◆ Task description:
What number of lines in the entries below include the string "agent"? Respond with that number alone.

════

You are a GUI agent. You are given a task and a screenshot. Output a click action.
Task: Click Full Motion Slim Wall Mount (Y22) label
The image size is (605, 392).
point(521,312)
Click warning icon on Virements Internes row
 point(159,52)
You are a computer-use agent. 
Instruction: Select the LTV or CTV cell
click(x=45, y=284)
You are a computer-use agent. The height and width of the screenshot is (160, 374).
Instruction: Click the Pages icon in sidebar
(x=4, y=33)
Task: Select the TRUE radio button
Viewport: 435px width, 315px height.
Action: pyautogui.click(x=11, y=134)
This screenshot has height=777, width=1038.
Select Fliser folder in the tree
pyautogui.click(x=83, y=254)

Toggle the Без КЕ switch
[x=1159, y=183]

════

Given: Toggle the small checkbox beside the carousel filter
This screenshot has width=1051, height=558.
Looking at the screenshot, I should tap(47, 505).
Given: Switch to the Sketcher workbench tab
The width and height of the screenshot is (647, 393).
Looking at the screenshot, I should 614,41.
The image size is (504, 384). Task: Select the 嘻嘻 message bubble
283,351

════

◆ Response box:
3